▸ **Input records**:
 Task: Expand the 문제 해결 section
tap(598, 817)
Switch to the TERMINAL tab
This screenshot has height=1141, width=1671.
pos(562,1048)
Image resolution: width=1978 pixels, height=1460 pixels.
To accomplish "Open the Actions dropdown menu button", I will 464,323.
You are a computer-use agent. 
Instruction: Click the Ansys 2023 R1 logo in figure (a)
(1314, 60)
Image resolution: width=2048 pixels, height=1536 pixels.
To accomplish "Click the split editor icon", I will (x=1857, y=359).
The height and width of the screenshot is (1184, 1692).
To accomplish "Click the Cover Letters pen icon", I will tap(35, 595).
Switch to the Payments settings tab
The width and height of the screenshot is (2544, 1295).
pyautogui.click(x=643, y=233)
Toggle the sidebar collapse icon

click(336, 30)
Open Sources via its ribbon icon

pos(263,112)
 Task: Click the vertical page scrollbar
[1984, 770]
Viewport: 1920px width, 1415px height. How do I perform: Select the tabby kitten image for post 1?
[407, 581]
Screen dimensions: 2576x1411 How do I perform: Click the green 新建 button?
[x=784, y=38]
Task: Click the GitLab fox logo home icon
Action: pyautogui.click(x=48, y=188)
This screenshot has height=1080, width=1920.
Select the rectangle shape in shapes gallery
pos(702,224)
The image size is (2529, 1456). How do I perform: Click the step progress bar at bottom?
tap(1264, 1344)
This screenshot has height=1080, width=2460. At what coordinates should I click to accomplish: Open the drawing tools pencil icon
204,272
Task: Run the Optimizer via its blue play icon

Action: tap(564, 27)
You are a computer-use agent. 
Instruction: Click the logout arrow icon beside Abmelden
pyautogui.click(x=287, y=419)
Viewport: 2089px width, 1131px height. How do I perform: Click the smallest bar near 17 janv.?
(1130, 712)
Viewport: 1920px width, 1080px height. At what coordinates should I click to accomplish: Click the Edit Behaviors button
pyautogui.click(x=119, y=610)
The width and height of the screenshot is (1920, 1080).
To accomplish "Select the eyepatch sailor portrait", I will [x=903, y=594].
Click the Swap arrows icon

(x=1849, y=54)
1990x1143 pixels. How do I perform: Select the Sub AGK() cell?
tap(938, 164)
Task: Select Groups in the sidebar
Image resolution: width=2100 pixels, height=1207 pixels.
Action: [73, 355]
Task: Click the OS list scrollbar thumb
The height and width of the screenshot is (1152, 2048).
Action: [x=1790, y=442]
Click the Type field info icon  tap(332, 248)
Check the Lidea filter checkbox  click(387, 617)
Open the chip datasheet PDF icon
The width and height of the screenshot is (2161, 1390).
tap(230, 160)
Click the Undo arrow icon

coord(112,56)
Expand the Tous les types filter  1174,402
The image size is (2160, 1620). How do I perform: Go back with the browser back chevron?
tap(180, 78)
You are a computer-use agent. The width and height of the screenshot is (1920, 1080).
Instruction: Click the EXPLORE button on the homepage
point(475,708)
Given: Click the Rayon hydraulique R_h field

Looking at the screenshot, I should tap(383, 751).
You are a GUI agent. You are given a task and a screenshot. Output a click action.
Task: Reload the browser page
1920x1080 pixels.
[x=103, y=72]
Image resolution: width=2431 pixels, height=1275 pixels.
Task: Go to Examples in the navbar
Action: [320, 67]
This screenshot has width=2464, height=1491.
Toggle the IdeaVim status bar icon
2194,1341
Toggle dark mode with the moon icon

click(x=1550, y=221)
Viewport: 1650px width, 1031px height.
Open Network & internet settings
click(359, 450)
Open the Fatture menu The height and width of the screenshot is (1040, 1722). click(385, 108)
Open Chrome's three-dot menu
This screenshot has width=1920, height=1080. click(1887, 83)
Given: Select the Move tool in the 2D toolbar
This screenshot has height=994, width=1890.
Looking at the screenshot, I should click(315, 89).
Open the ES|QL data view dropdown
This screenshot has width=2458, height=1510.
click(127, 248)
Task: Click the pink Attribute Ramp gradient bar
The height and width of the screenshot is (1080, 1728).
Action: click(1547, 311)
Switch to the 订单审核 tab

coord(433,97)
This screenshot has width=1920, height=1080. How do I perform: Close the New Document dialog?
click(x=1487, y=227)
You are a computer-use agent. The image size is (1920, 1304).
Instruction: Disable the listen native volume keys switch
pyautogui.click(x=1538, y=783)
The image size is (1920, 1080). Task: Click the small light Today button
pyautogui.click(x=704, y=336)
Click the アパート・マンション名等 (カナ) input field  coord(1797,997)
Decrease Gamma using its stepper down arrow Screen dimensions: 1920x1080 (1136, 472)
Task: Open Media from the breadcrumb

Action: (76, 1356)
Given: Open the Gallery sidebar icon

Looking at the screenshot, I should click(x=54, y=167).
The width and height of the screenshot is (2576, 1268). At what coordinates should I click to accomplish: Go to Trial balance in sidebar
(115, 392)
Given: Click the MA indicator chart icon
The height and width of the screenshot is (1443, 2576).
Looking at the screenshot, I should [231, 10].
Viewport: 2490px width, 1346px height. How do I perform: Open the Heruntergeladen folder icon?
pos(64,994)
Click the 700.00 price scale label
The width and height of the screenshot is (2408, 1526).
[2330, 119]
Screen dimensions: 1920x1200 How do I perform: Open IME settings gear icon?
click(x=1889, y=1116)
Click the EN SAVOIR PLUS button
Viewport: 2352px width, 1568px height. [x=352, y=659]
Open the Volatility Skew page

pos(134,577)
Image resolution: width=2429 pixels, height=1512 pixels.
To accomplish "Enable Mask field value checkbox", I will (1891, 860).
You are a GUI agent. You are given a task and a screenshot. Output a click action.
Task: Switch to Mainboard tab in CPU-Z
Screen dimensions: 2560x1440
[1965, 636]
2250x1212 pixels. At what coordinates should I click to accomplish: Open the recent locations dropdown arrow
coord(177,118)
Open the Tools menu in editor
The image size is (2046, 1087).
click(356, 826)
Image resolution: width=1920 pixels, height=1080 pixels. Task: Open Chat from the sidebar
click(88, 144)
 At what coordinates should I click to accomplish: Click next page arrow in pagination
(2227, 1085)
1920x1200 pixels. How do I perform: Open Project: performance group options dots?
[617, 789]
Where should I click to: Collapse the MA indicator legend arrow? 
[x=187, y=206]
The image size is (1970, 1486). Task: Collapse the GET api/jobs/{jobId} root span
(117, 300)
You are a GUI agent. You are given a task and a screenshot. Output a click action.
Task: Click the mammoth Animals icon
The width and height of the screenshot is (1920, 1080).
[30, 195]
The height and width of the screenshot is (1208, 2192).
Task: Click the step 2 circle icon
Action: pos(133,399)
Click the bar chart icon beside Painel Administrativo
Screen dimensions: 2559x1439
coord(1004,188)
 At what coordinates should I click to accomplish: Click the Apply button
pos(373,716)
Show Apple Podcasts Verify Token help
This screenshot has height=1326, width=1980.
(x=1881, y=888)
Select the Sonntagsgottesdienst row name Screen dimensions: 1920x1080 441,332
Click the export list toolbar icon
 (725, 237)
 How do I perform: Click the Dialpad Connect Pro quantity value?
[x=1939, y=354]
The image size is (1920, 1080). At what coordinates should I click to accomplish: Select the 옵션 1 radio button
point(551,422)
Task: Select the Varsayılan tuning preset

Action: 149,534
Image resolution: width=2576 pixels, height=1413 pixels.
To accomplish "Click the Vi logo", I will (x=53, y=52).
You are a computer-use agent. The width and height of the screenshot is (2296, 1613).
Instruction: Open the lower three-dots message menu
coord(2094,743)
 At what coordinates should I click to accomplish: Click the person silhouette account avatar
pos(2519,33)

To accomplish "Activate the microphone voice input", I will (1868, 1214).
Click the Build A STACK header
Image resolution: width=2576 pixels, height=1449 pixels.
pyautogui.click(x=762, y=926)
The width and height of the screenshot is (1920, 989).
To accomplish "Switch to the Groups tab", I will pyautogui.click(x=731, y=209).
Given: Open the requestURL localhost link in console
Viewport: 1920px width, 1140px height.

▸ **Task to complete**:
Check each line of the records above for the string "chart", and report every line that has it.

▸ **Completed task**:
Given: Click the MA indicator chart icon
Click the bar chart icon beside Painel Administrativo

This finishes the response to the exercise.